Esco a testarla, casco, occhiali, via, rientro dopo 20 minuti, Shizuyo capisce subito il risultato del test, dice che nonostante le dicessi il contrario la mia faccia mi ha tradito….

ok, è vero, la moto è perfetta, finalmente non muove più, è stabile, posso accelerare e controllarla con una mano, impossibile prima, sono soddisfatto, ottimo lavoro dice Shizuyo.

Salutiamo Hiroshi e ci godiamo la strada verso casa .
Stasera la poderosa è tornata nel suo cortile.
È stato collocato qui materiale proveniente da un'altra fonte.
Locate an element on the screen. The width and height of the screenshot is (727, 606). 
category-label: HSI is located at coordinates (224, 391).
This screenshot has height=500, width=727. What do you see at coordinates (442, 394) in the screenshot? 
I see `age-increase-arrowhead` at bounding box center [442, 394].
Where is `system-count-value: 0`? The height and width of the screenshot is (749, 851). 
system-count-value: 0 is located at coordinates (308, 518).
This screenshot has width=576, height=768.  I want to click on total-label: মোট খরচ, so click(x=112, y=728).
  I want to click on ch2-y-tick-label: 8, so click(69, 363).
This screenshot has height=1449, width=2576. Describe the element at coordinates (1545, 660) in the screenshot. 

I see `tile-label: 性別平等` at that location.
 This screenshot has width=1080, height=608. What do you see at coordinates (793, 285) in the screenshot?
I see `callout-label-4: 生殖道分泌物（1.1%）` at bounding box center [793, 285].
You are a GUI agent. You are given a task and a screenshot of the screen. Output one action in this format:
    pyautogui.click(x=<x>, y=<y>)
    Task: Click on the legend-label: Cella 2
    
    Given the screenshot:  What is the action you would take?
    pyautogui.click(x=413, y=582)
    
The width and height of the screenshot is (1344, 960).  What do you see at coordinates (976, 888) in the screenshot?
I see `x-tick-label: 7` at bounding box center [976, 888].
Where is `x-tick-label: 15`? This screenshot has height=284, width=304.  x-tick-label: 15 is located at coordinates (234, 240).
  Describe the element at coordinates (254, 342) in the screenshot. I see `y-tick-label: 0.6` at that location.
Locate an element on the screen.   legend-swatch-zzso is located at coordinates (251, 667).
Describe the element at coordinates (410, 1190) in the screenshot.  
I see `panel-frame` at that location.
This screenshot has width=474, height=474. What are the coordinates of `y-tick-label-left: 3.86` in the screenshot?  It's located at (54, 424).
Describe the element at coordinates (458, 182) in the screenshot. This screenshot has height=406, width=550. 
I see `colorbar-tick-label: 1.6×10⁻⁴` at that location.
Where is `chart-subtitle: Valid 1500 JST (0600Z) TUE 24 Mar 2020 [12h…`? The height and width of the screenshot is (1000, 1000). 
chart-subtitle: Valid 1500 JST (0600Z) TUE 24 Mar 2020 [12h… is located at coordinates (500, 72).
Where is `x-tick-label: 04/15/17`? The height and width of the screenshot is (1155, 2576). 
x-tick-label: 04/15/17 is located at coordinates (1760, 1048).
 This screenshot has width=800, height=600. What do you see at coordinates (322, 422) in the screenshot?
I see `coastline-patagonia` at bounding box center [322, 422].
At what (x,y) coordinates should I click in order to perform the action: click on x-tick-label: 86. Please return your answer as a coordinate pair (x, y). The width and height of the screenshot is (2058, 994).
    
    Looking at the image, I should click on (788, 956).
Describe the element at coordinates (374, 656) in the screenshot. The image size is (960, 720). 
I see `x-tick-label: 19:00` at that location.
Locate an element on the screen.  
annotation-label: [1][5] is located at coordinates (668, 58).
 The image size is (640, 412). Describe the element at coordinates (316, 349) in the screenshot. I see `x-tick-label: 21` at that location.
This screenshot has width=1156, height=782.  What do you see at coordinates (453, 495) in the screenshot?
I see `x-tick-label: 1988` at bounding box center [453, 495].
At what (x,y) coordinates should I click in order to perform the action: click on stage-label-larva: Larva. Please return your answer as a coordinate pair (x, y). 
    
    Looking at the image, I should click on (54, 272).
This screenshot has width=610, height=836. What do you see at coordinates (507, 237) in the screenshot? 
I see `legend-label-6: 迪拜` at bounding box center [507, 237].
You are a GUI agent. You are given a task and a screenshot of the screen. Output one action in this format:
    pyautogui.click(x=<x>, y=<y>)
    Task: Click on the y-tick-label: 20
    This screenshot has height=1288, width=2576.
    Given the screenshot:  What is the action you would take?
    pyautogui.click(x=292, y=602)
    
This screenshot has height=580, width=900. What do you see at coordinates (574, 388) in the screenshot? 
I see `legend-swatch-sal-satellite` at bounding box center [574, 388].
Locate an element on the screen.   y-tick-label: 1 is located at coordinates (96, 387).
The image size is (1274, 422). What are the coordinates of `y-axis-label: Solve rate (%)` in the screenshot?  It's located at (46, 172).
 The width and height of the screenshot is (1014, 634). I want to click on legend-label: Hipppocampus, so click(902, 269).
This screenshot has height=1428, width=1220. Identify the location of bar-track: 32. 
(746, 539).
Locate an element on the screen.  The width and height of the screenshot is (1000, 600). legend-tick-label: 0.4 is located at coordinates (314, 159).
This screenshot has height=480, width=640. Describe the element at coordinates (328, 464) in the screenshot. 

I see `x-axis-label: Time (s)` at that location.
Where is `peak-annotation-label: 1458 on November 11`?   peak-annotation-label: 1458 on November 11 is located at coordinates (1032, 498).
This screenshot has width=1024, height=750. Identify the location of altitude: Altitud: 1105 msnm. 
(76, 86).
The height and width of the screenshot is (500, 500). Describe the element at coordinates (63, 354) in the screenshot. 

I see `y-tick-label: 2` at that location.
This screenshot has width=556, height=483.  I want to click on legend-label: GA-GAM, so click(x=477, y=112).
Domani si va con alcuni amici a fare barbecue sulla spiaggia, qua molto di moda.





13 luglio 2009

DAY57 Partiamo per la costa..

Partiamo per la costa del mar caspio, Arbeille e poi Talesh.
Arriviamo a Talesh verso le 5 ci fermiamo in una bottega per comprare della frutta , dei ragazzi ci invitanio a bere un the e ci offrono dei dolci, poi foto,  tante foto, riusciamo a sganciarci e ripartiamo, vaghiamo sulla strada lungo la costa cercando un accesso al mare per piazzare la tenda sulla spiaggia, quando due ragazzi in moto ci affiancano  e ci chiedono di seguirli, vogliono portarci dal loro insegnante di inglese, accettiamo, si torna indietro.
Incontrirmo l’insegnante e ci invitano a rimanere in paese, ci portano in un camping, niente a che vedere con  quello che potete immaginare, i campiung iraniani sono….come lo spiego…meglio guardare le foto.
 Passiamo una splendita serata, faccio anche una rilassante nuotata nel mar caspio, insieme a un paio di ragazzi.
La  gente che è venuta per incontrarci è  davvero tanta, cosi che, verso mezzanotte è arrivato, crediamo noi, sia un autorita in paese un signore, che ha disperso la folla e ordinato di non disturbarci più, poi ci ha chiesto se ci serviva qualcosa o se ci fossero stati dei problemi, poi se ne va, non prima di richiederci se volevamo andare in un hotel, sulla spiaggia rimangono anche due militari, nel loro “cador”.
Che dire incredibile, non proprio, c’è un suo perché, ma lo capiremo più avanti, per ora ci godiamo
Il mare e questa meravigliosa gente
.
                                      

            



04 luglio 2009

DAY48

Arrivo a Sinop dopo quasi 400 km di strada massacrante, l’asfalto quando c’è segue perfettamente il profilo, il rilievo del terreno, curve nelle curve, avvallamenti improvvisi, tratti di fortissima pendenza, e poi tante tantissime buche.
Troviamo una bella spiaggia di pietre, montiamo la tenda, e un nonnino con il suo  nipotino ci fa visita per invitarci non so bene dove, ma cortesemente rifiutiamo, stasera Shizuyo e molto stanca.
Accendiamo un fuoco di legna per mancanza di alcol, zuppa veloce e a dormire.
Ogni giorno di più ci accorgiamo che il popolo turko è meraviglioso, almeno quello che abbiamo incontrato e conosciuto noi.